The Truth about Goats
Disappointingly only a small percentage of processed pork meat products in England and Wales cause an acute infection. With a mere 10% potentially infected with a virus that uses the charmingly named ‘fecal–oral route’, most consumers expressed alarm that the other 90% of ill-tasting ground meat was actually healthy. In fact, rather than containing a virus, most of the British public assumed ‘Hepatitis E’ (HEV) was the name of a racehorse.
Such is the dubious content of the nation’s favourite intestine-filled snack, that nobody would have been surprised if the ingredients were sawdust, the John Lewis penguin and the shredded remains of Lord Lucan. In reality most sausages contain cheap starch filler, like an ITV schedule.

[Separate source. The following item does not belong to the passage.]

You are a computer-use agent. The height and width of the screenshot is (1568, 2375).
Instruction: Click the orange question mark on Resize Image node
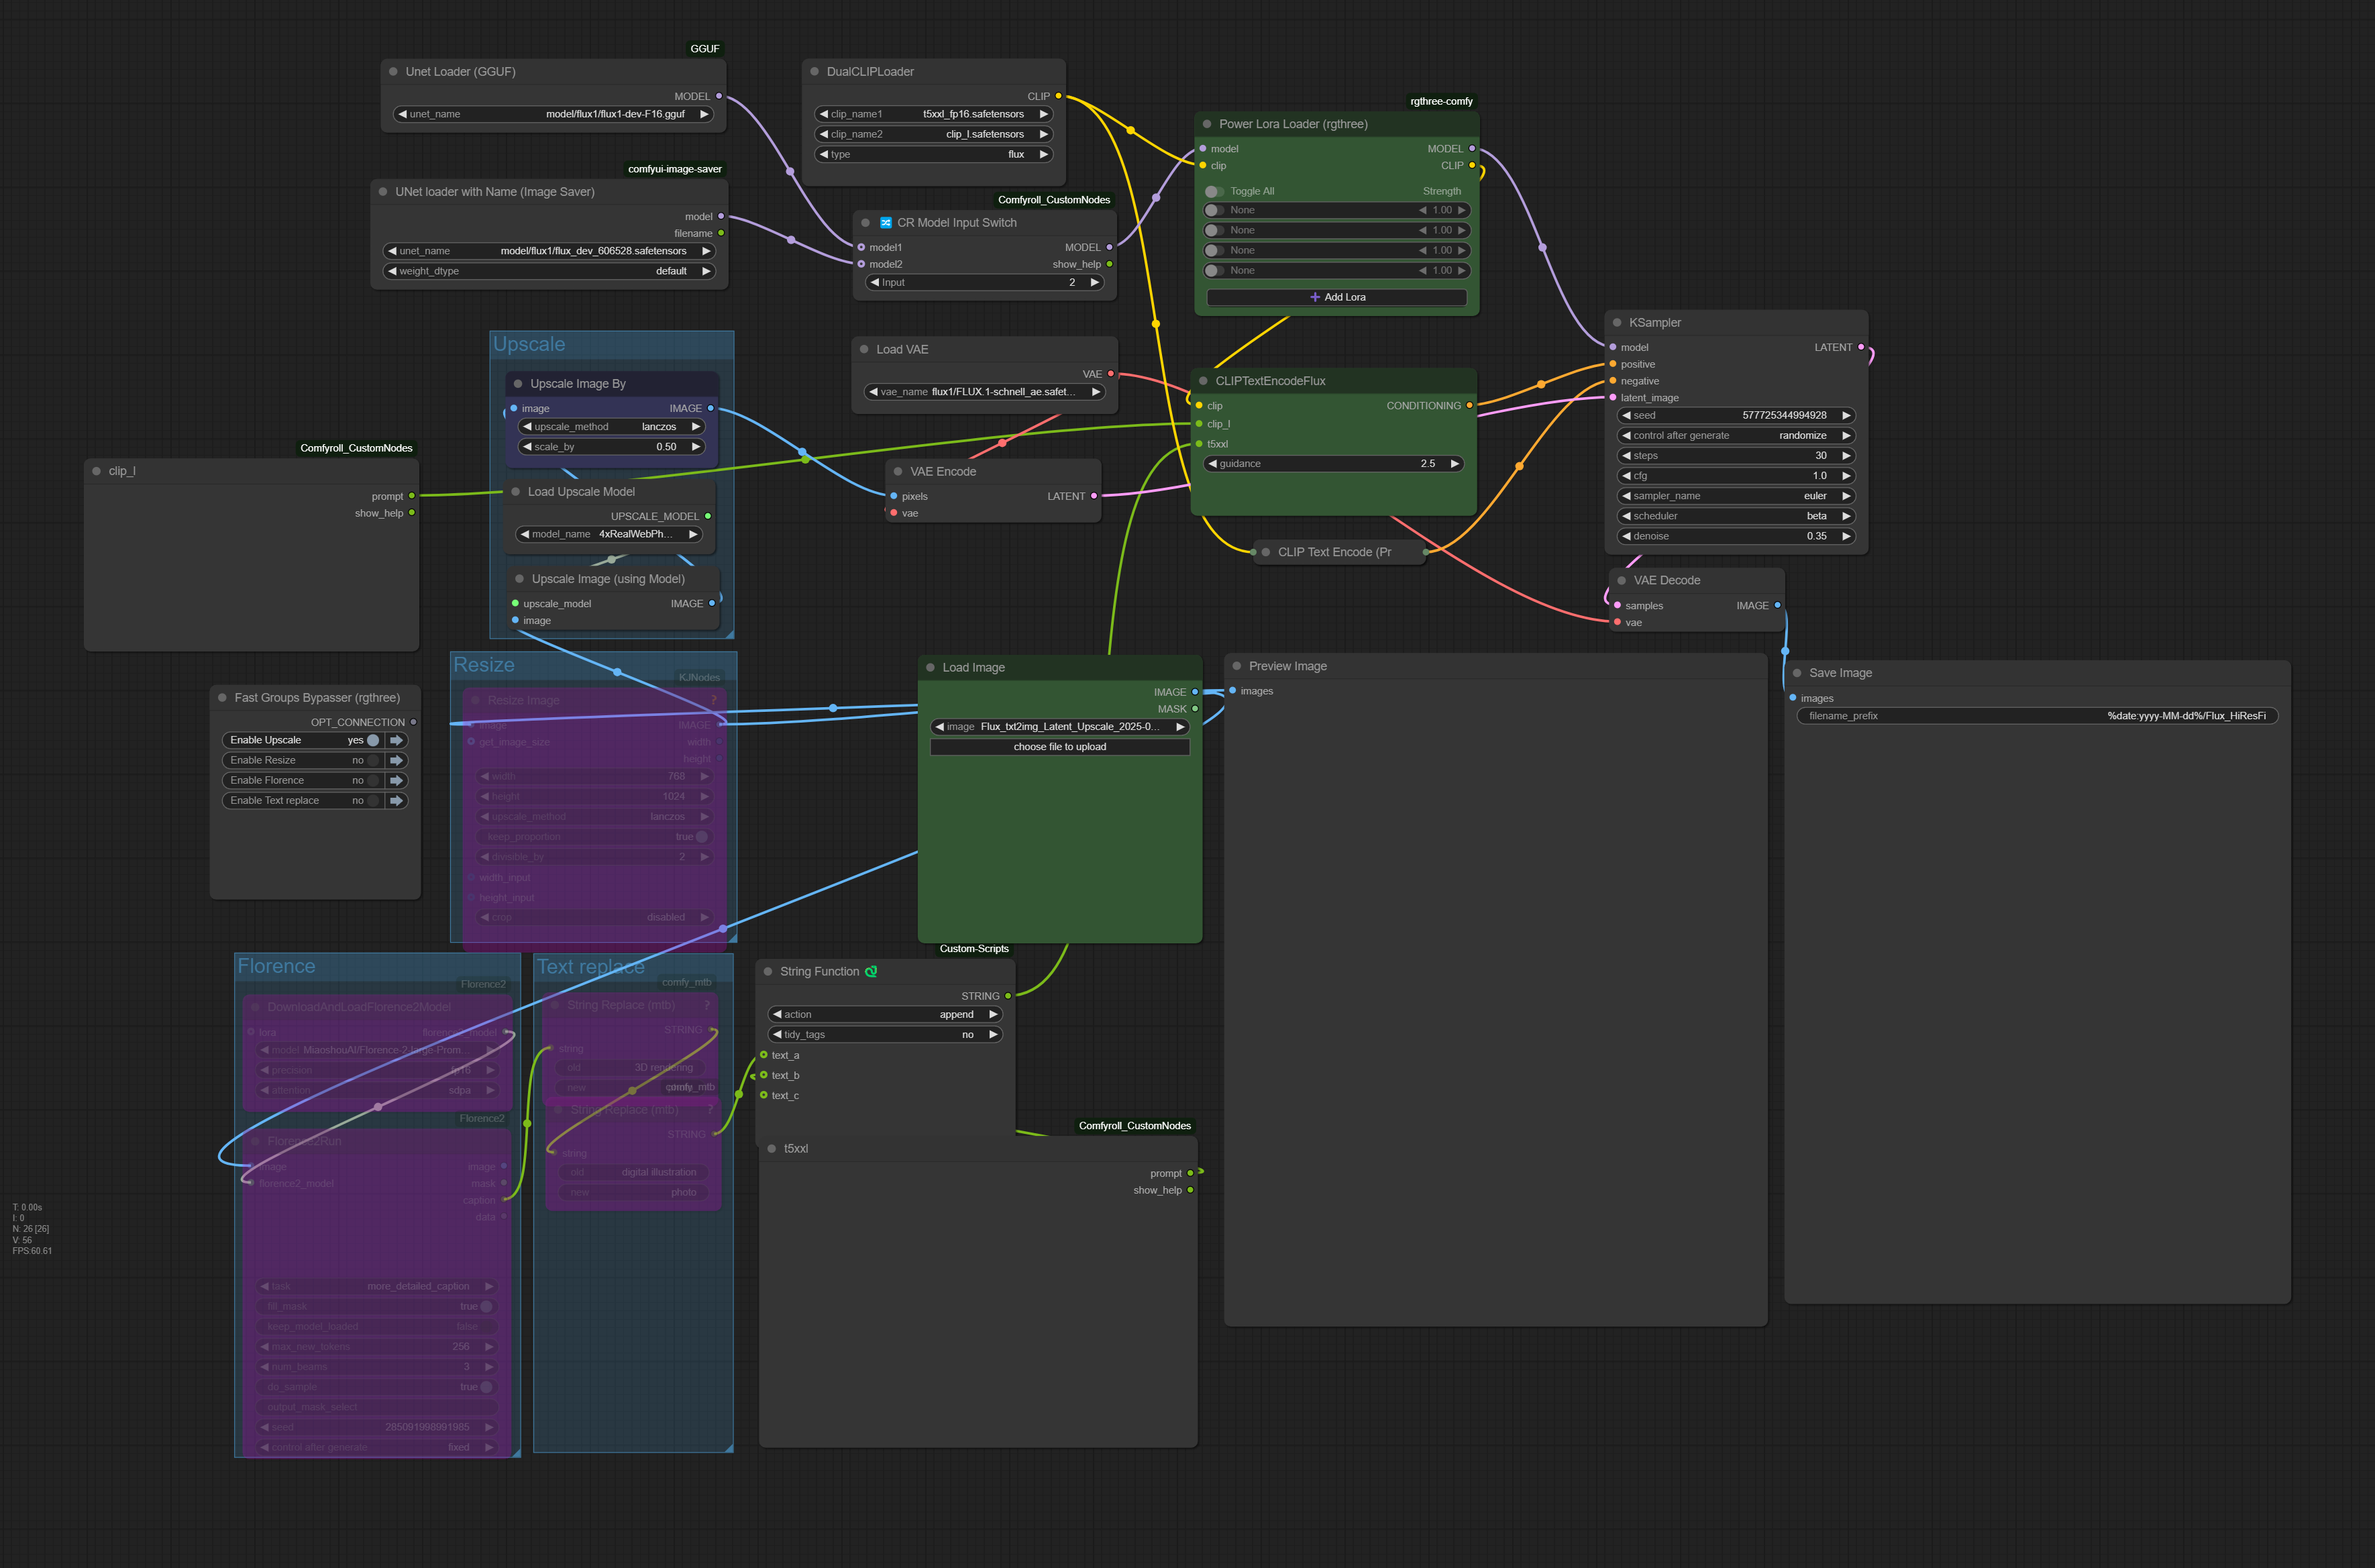714,700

Sausages should be cooked for 20 minutes to kill the virus, but the Department of Health has warned that it will take a lot longer to kill off the lingering doubt that you may have eaten part of a donkey. 1 in 10 sausages may be diseased, but 6 out of 10 are designated as ‘meat: other’; while 3 in 10 have 97% DNA in common with the person eating it.
It should be noted that supping on an infected sausage will severely impair a person’s ability to work, or so complain Russell Brand’s jobless ex-girlfriends. Abattoirs show a big rise in confirmed cases of HEV, but coincidently a big rise in the disappearance of household pets. A doctor warned: ‘Symptoms include jaundice and nausea, but so does stumbling in on your parents having sex. So, basically avoid any sort of pig in a blanket’.